The East Lancs Nordic is a type of low-floor double-decker bus body built by East Lancashire Coachbuilders. It was built on tri-axle double-decker Volvo B7L chassis, with a length of 12 metres and a seating capacity of up to 95 passengers. The Nordic body design is based on an elongated version of the East Lancs Vyking body, with the name "Nordic" being derived from the chassis being built by a company from Sweden. The bus was later superseded by its Myllennium counterpart in 2005.

==Operations==
===United Kingdom===
First Glasgow were the only operator in the United Kingdom to purchase Nordics, taking delivery of ten examples in October and November 2002. These Nordics were replaced in 2009 by a batch of Alexander Dennis Enviro500s, and all ten Nordics were sold by First Glasgow, one to Tyrers Coaches and nine to BrightBus of Rotherham; however, one Nordic was destroyed by fire shortly after its arrival at BrightBus and was stripped for spares.

===Denmark===
The body was also sold outside of the UK, predominantly to operators in Denmark. 22 East Lancs Nordic bodied Volvo B7Ls were delivered to City-Trafik between 2000 and 2001, with an additional 14 delivered to Arriva Danmark over the same period. All would be withdrawn from service by 2018, with many being converted to open-toppers and exported worldwide for use as sightseeing buses; the final Nordic left in original condition was purchased from Movia by the Skjoldenæsholm Tram Museum and restored to original livery.

===Elsewhere===
Seven of the former Arriva Denmark Noridcs were purchased by bus dealer Ensignbus after their withdrawal and, following conversion to open-top format, were sold on to open-top sightseeing operator Big Bus Company use on tourist sightseeing services in Washington, D.C., while others were also retained in Denmark for use on local sightseeing services.

==Myllennium Nordic==

The East Lancs Myllennium Nordic is a type of low-floor double-decker bus body built by East Lancashire Coachbuilders. It was built on tri-axle double-decker Volvo B9TL chassis, with a length of 12 metres and a seating capacity of 102 passengers. The Myllennium Nordic body design is based on an elongated version of the East Lancs Myllennium Vyking body, with the name "Nordic" being derived from the chassis being built by a company from Sweden. The Myllennium Nordic was introduced in 2005 as the replacement for the East Lancs Nordic; following poor sales, the Myllennium Nordic was later replaced by the introduction of a tri-axle variant of the Olympus.
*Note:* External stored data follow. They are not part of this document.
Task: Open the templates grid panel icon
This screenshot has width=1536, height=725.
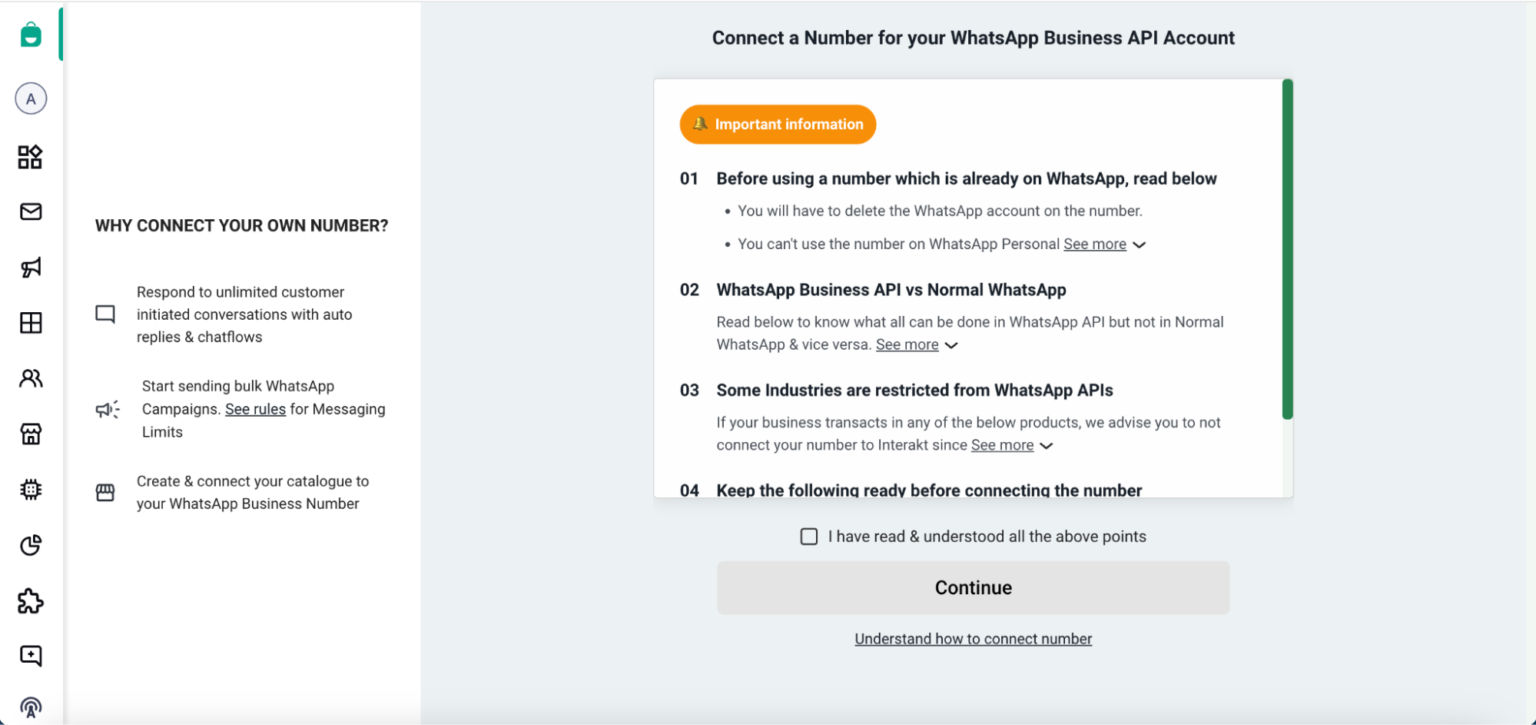Action: coord(30,322)
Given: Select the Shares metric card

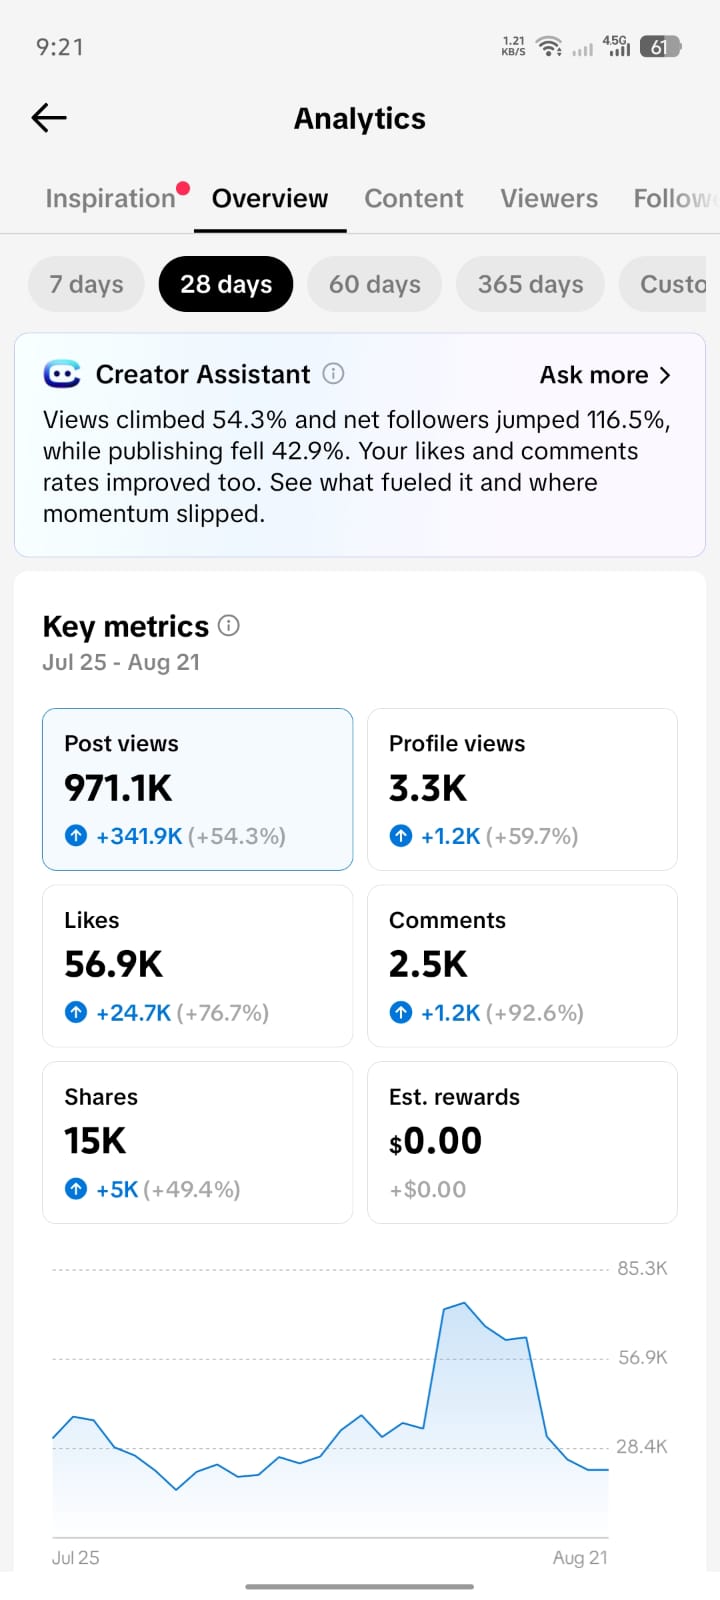Looking at the screenshot, I should pos(197,1142).
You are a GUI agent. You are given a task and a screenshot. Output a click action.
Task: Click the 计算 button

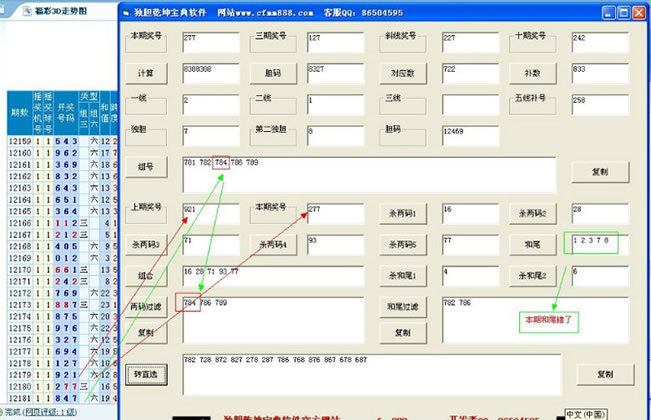(147, 73)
Weavaway Travel of Newbury were the largest customer for the Myllennium Nordic, taking delivery of the first six examples to be built in April and May 2005. Further examples were later purchased Roadliner of Poole and Provence Private Hire of St Albans.

Although they did not purchase any Myllennium Nordics from new, Sanders Coaches of North Norfolk for a while operated the majority of Myllennium Nordics built for the UK, having acquired them second-hand. Lucketts Travel of Fareham now operates the majority in its 'Mortons' livery, including two bought from Sanders Coaches.